Their journey is now the subject of a new PBS documentary.”The dream whisperer.”

And if Barnett has his way, the trip will include one last stop: the White House. More than 50 members of Congress have signed a letter on behalf of the team asking for an invitation “for a long-awaited recognition and a fitting celebration.”

Time is the essence. Only seven players from the championship teams are still alive, and only three of them and one surviving assistant coach are healthy enough to travel, said Danielle Naassana, the film’s producer.

“I still feel like it’s a big deal, not just for me, but for my race, to be accepted and go to the White House after being passed over all these years,” said George Finley, 85, a former center on the team. , he said in an interview.

The White House did not respond to a request for comment.

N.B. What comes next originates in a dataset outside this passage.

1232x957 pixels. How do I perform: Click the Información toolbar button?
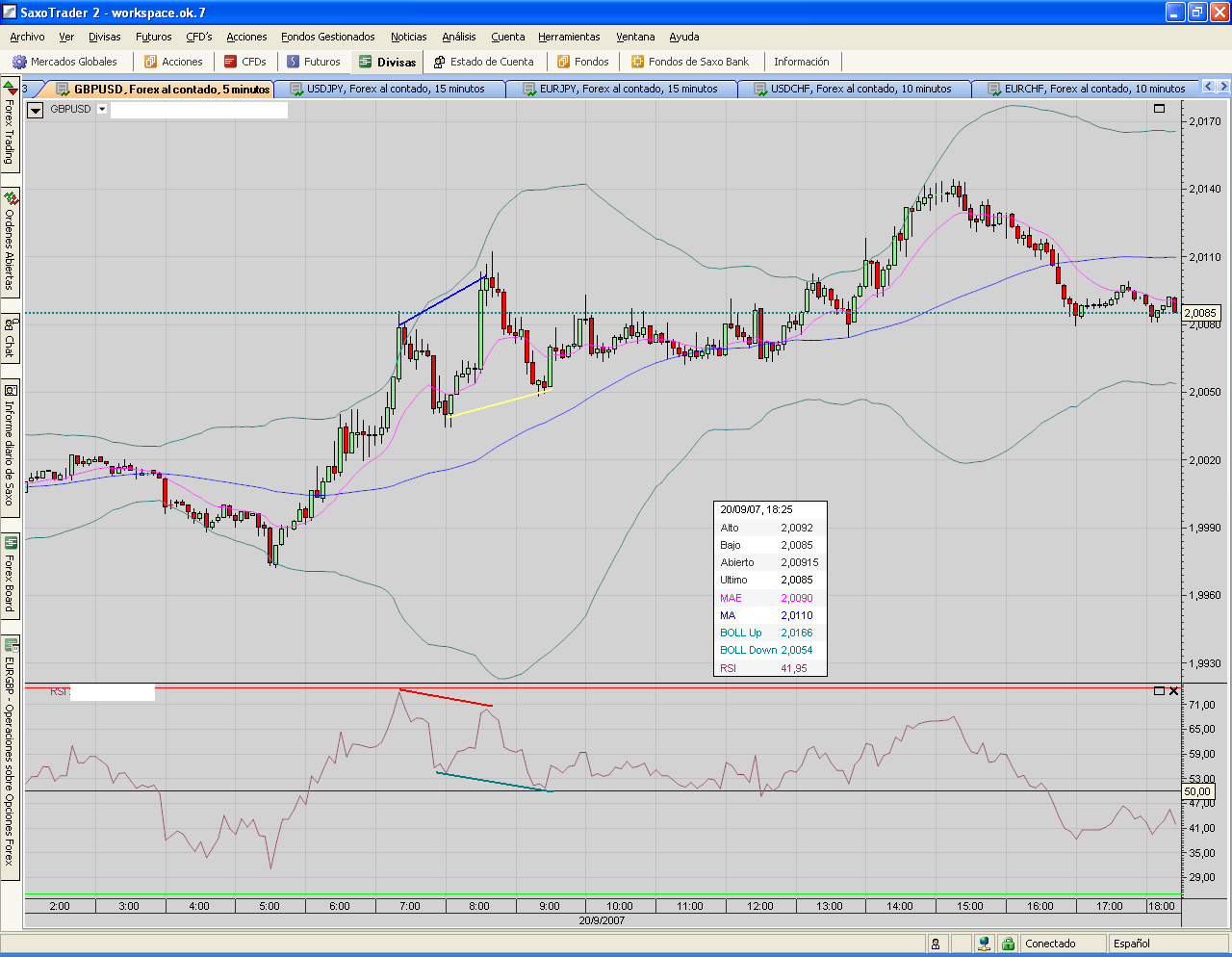point(801,62)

If the team gets there, it will be thanks to Barnett.

Barnett grew up in segregated Gary, Indiana, playing ping-pong balls in a tin cup. But when he was about 9 or 10, he traded them for a basketball and would shoot around a local court late into the night.

One of those nights he was practicing his characteristic jump shot – a question mark shot with a lot of air – when Tigers coach John McLendon showed up asking if he would like to join him at Tennessee A&I.

Barnett came to Nashville in 1955, the year Emmett Till was murdered in Mississippi and Rosa Parks was arrested in Montgomery, Alabama, for refusing to give up her seat to a white man on a city bus. The team was acutely aware of the social forces working against them, Barnett said. His biggest obstacle could be summed up in two words: “Skin color, skin color, skin color,” he said.

“The implication was that you weren’t good enough white people to do what we wanted to do, that this is America, this is a white American society,” he said. “We were part of American history, even though we were a different color, a different style.”

Barnett said McLendon made a “tremendous effort” to keep his players focused and understand that “we were as good as anyone at playing this game,” even if that meant staying in private homes when we played on the road because hotels wouldn’t accommodate them. .

“I always knew he was great,” Barnett said. “I was a great shooter. “I was a great player.”

McLendon, a disciple of basketball inventor James Naismith, was fighting his own battle. He had attempted to move Tennessee A&I to the NCAA, but was denied entry, so the team played in the National Association of Intercollegiate Athletics.

The Tigers, conditioned for speed and accuracy, shook the league by winning championships in 1957, 1958 and 1959. Nine players from Tennessee A&I’s championship teams would go on to play professional basketball.

Championship victories are noted on pendants hanging from the rafters of the Gentry Center at Tennessee State, but the team’s legacy was virtually lost to history, until Barnett “decided to do something about it,” as he says in the documentary.

In the film, former NBA players Julius Erving, Walt Frazier, Bill Bradley and Phil Jackson argue for the team’s inclusion in the Basketball Hall of Fame. But it took Barnett nearly a decade to convince Hall of Fame voters that his team was worthy of recognition.

In 2019, he finally put on the orange jacket at the induction ceremony as a team representative.

“His leadership on the court as a basketball player was really show me, don’t tell me,” said Eric Drath, who directed the documentary. “That was the same thing when making the movie.”

Ron Thomas, author of “They Cleared the Lane: The NBA’s Black Pioneers,” said it was common in the Jim Crow era for white media to ignore black teams.

“America has lost itself by not being able to hear, read and watch the teams of some of these great coaches and players from that era,” said Thomas, director of the journalism program in sports, culture and social justice at Morehouse University. “They had no exposure whatsoever.”

But for teams like the Tennessee A&I Tigers, there was an extra layer of responsibility, Thomas said: “They represent more than just themselves.”